|1 ligne in ...||... is equal to ...|
|French units|| 12 Truchet point|
|metric (SI) units||2.2558 mm|
|imperial/US units||0.08881 in|
The ligne (pronounced [liɲ] ), or line or Paris line, is a historic unit of length used in France and elsewhere prior to the adoption of the metric system in the late 18th century, and used in various sciences after that time. The loi du 19 frimaire an VIII (Law of 10 December 1799) states that one metre is equal to exactly 443.296 French lines.
There are 12 lignes to one French inch (pouce). The standardized conversion for a ligne is 2.2558291 mm (1 mm = 0.443296 ligne), and it is abbreviated with the letter L or represented by the triple prime, . One ligne is the equivalent of 0.0888 international inch.
This is comparable in size to the British measurement called "line" (one-twelfth of an English inch), used prior to 1824. (The French inch at that time was slightly larger than the English one, but the system of 12 inches to a foot and 12 lines to an inch was the same in both cases.)

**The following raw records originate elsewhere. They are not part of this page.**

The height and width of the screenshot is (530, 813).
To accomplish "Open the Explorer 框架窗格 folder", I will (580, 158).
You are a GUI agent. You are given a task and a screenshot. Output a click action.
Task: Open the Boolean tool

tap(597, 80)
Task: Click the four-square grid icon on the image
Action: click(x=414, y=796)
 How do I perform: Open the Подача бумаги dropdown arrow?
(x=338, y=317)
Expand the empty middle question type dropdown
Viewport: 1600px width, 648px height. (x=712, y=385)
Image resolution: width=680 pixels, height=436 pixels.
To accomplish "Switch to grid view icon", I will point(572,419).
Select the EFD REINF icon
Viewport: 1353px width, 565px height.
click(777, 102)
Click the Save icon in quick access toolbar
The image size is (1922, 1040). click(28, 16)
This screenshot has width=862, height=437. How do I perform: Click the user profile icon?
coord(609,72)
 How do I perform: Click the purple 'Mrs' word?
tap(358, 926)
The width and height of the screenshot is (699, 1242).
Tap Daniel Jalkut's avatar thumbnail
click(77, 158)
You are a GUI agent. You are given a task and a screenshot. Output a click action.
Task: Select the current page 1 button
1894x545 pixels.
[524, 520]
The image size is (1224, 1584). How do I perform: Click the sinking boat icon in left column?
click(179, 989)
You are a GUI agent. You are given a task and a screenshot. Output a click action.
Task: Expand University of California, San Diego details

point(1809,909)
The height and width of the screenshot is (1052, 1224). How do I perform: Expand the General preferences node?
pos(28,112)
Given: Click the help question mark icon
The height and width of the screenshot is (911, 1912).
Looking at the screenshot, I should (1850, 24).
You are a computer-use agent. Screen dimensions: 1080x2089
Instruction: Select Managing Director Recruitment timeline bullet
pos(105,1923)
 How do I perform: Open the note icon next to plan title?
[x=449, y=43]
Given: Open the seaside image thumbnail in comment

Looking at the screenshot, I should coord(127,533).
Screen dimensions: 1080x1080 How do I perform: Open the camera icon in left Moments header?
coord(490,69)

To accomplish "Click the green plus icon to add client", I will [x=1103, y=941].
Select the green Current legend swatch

In the 18th century German button makers began to use the term ligne to measure the diameter of buttons. The consensus definition was that a ligne was the measurement of a round wick, folded flat. In this sense it measures 1⁄40 of an inch, but not exactly, for there were several inches in the kingdoms and petty states of Germany at that time.
Such a measurement became the American measurement called "line", being one-fortieth of the US-customary inch, used to measure buttons, probably introduced by German immigrants. [better source needed] It remains in US use today for buttons and snaps.
Chaque ligne équivaut à 2,2558 mm, arrondis à 2,26 mm pour calculer plus rapidement. [Each line equals 2.2558 mm, rounded to 2.26 mm for faster calculation.].